Task instructions: Would you write out the lines below exactly, from the one containing "How do I perform: Click the 检测好友类型 button?" to the very last, but without the pictures?
━━━━━━━━━━━━━━━━━━━━━━━━━━━━━━
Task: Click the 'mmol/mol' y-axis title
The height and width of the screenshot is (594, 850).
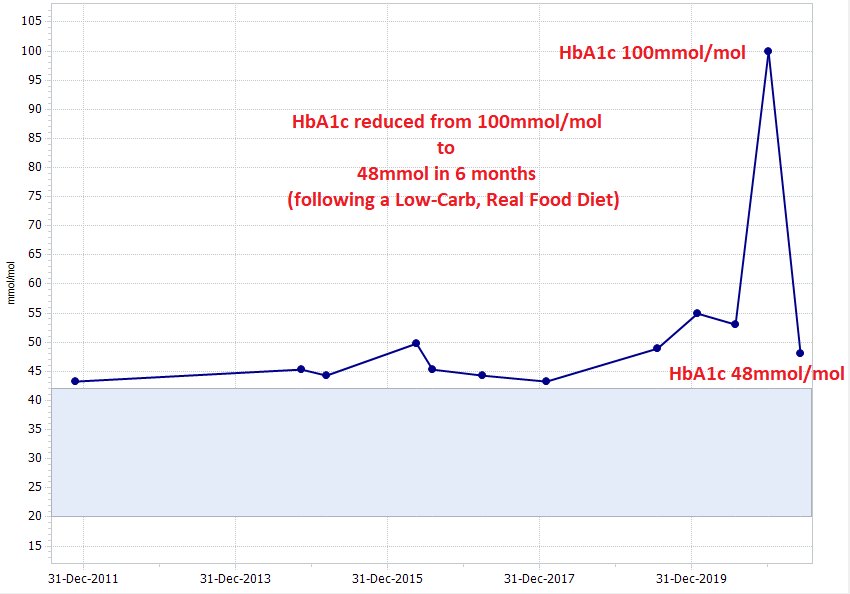Action: 11,282
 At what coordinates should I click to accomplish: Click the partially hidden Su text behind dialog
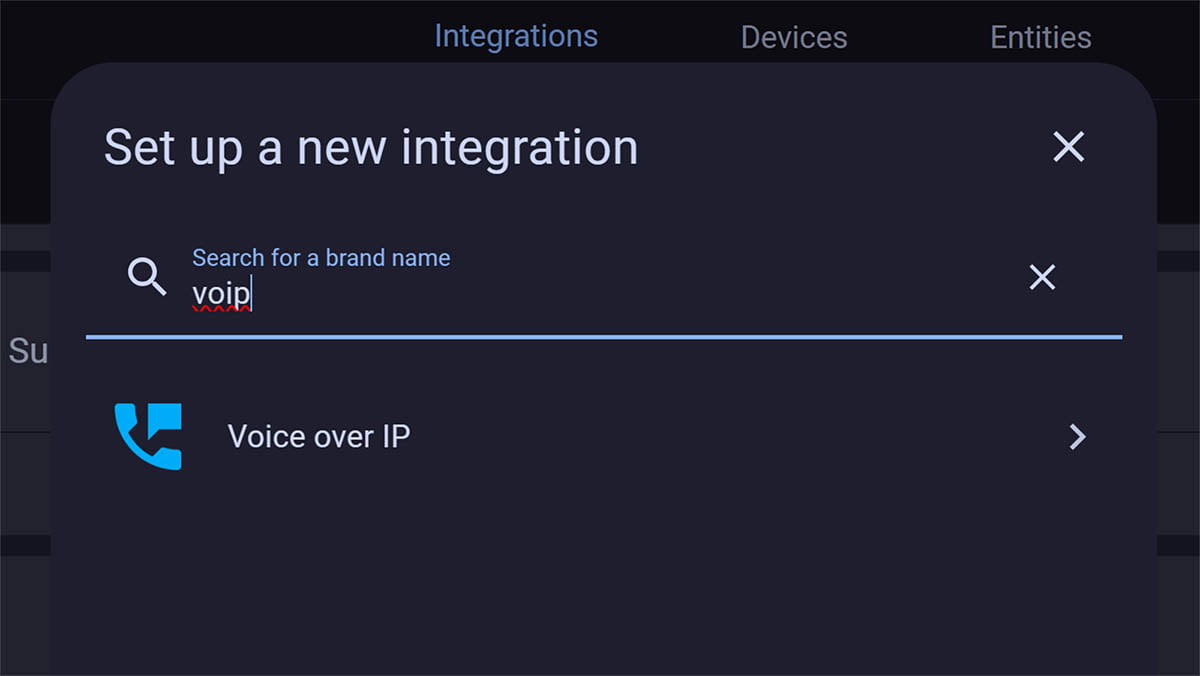27,351
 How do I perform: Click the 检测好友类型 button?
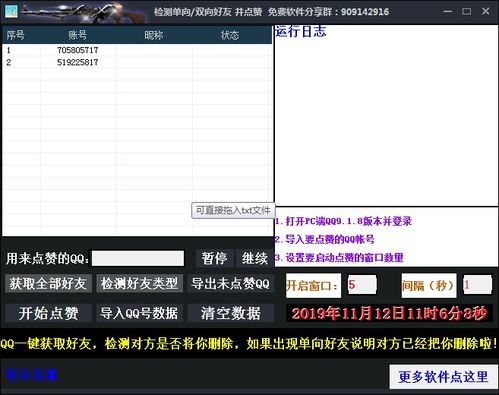tap(140, 284)
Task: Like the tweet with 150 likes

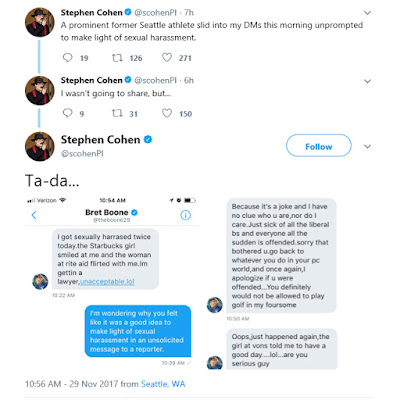Action: pos(167,113)
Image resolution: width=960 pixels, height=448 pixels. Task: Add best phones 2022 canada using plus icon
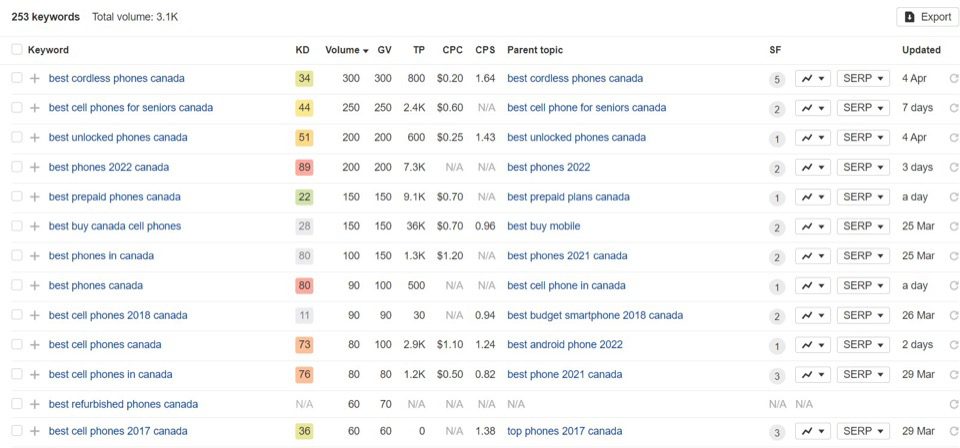click(35, 167)
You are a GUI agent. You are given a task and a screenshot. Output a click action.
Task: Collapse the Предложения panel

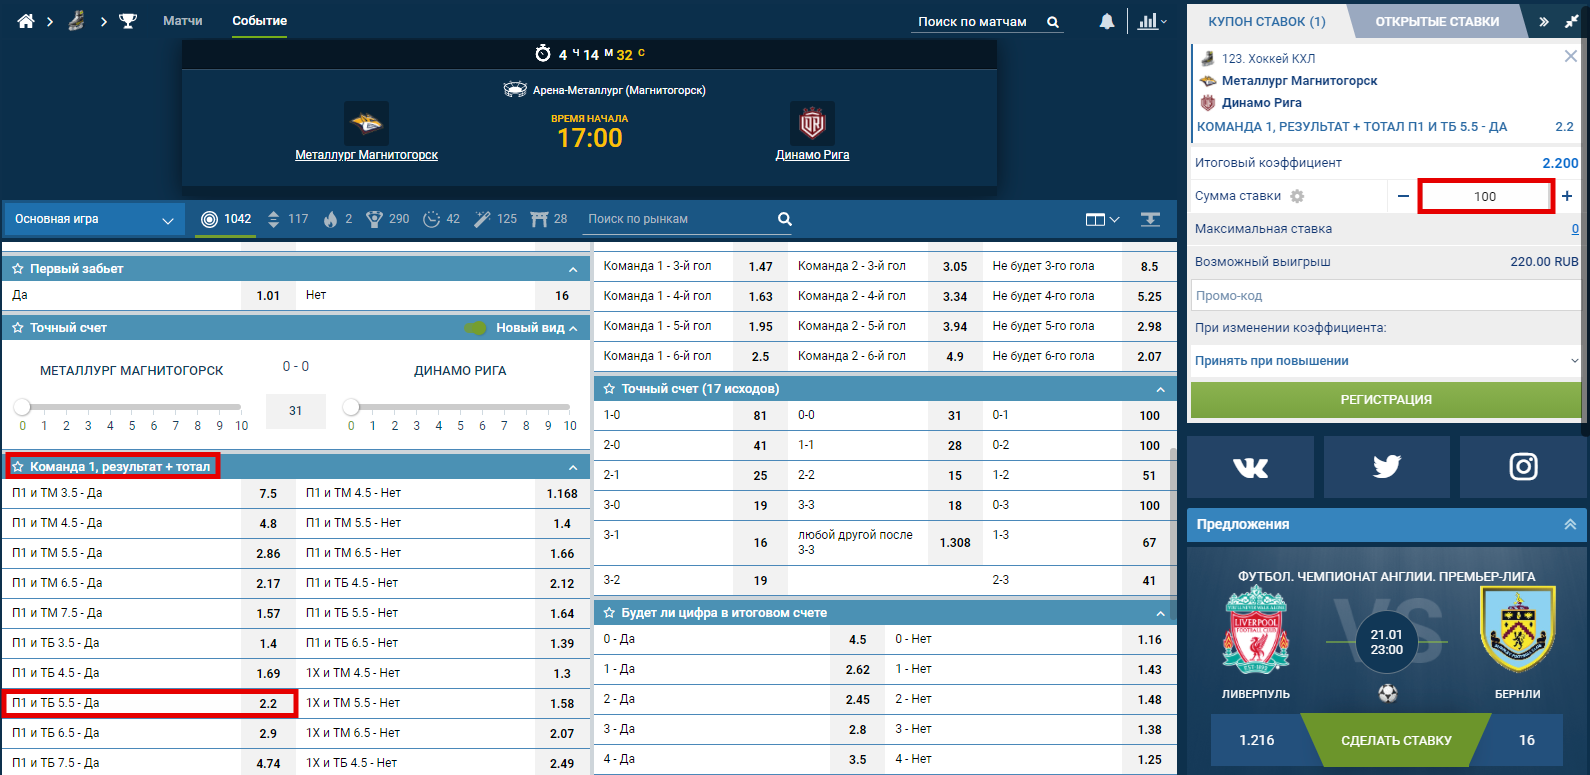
━━━━━━━━━━━━━━━━━━━━━━━━━━━━━━
Problem solution:
 How do I perform: Click the 检测好友类型 button?
tap(140, 284)
Task: Like the tweet with 150 likes

Action: pos(167,113)
Image resolution: width=960 pixels, height=448 pixels. Task: Add best phones 2022 canada using plus icon
click(35, 167)
You are a GUI agent. You are given a task and a screenshot. Output a click action.
Task: Collapse the Предложения panel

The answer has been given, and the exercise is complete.